Numerous Laron syndrome patients are found in Israel among the country's diverse Jewish population composed of Jews from around the world, as well as patients outside Israel originally from communities of the Jewish diaspora, such as Egypt and Iraq. There is also a disproportionate number of sufferers found in remote villages in Ecuador who are descended from colonial-era Jewish-origin New Christian conversos (Sephardi Jews who themselves, or whose forebears, had been compelled to convert to Catholicism back in Spain) who had covertly migrated to Ecuador during the Spanish Conquest despite the Spanish Crown's prohibition of their emigration to its colonies and territories as a result of the Inquisition.
Other patients include people of other Semitic non-Jewish origins, including from Saudi Arabia.
The principal feature of Laron syndrome is abnormally short stature (dwarfism). Physical symptoms include: prominent forehead, depressed nasal bridge, underdevelopment of mandible, truncal obesity, and micropenis in males. The breasts of females reach normal size, and in some are large in relation to body size. It has been suggested that hyperprolactinemia may contribute to the enlarged breast size. Seizures are frequently seen secondary to hypoglycemia. Some genetic variations decrease intellectual capacity. Laron syndrome patients also do not develop acne, except temporarily during treatment with IGF-1 (if performed).
In 2011, it was reported that people with this syndrome in the Ecuadorian villages are resistant to cancer and diabetes and are somewhat protected against aging. This is consistent with findings in mice with a defective growth hormone receptor gene.

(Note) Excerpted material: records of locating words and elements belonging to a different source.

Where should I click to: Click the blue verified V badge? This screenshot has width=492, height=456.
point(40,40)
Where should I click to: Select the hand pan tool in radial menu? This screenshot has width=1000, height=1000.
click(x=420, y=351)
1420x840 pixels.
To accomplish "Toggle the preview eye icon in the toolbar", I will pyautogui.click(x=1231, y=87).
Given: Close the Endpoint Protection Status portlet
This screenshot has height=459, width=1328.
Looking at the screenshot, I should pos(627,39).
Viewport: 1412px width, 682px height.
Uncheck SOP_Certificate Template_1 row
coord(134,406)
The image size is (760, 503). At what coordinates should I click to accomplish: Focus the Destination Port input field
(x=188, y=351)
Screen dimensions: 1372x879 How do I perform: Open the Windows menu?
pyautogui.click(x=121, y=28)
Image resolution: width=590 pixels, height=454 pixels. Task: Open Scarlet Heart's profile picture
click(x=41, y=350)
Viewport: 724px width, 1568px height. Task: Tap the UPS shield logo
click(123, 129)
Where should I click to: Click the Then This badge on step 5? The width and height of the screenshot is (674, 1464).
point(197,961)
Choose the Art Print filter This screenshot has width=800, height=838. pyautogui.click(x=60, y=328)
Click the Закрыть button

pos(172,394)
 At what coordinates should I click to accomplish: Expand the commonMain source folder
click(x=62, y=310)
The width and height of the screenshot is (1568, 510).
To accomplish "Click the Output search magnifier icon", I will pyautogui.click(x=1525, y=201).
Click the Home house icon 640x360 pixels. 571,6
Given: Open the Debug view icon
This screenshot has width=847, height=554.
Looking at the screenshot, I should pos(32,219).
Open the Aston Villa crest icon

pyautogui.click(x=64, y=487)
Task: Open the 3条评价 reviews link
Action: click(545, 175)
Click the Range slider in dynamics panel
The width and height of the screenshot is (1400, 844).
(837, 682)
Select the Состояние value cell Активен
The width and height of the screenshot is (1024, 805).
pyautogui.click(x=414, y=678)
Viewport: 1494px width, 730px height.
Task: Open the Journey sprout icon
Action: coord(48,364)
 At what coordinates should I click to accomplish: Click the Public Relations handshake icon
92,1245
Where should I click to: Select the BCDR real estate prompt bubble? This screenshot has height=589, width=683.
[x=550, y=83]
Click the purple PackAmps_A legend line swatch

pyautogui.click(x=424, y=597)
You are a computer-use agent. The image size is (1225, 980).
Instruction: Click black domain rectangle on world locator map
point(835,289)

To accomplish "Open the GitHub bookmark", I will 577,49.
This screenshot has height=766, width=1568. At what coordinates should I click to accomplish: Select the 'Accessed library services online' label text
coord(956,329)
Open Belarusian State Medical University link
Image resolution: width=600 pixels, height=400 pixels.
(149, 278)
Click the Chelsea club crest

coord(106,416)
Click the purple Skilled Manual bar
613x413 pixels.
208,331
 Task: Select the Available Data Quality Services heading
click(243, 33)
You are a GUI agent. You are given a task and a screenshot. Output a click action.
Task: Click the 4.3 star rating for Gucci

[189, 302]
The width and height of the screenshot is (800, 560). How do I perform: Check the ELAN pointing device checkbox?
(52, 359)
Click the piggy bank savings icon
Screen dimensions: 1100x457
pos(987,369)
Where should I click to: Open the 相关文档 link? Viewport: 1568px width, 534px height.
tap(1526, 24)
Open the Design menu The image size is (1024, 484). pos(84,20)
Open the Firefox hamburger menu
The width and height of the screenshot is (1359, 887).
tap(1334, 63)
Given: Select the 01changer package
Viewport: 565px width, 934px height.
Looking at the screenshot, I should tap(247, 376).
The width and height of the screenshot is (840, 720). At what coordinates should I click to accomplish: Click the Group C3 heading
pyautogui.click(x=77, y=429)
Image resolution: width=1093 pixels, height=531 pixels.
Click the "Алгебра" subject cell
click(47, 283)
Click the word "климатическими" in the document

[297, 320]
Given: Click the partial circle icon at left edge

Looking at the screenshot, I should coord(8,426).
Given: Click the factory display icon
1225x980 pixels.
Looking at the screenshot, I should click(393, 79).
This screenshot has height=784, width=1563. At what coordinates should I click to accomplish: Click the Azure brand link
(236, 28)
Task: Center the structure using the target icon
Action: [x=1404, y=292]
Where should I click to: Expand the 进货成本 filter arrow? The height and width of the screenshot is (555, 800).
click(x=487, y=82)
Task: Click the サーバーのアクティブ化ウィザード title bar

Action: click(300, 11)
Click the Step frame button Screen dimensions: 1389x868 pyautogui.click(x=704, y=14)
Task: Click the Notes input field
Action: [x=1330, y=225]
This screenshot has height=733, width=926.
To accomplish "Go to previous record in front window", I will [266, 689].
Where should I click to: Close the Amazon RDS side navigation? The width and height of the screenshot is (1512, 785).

The drug product Increlex (mecasermin), developed by the company Tercica, now Genentech, was approved by the US Food and Drug Administration in August 2005 for replacing IGF-1 in patients who are deficient.
IPLEX (Mecasermin rinfabate) is composed of recombinant human IGF-1 (rhIGF-1) and its binding protein IGFBP-3. It was approved by the U.S. Food and Drug Administration (FDA) in 2005 for treatment of primary IGF-1 deficiency or GH gene deletion. Side effects from IPLEX are hypoglycemia.
IPLEX's manufacturing company, Insmed, can no longer develop proteins and can no longer manufacture IPLEX as of a statement released in January 2012.
Recent publications have proposed that Homo floresiensis represented a population with widespread Laron syndrome. This is only one of several competing hypotheses, and has received criticism as insufficient to explain the "range features observed in H. Floresiensis".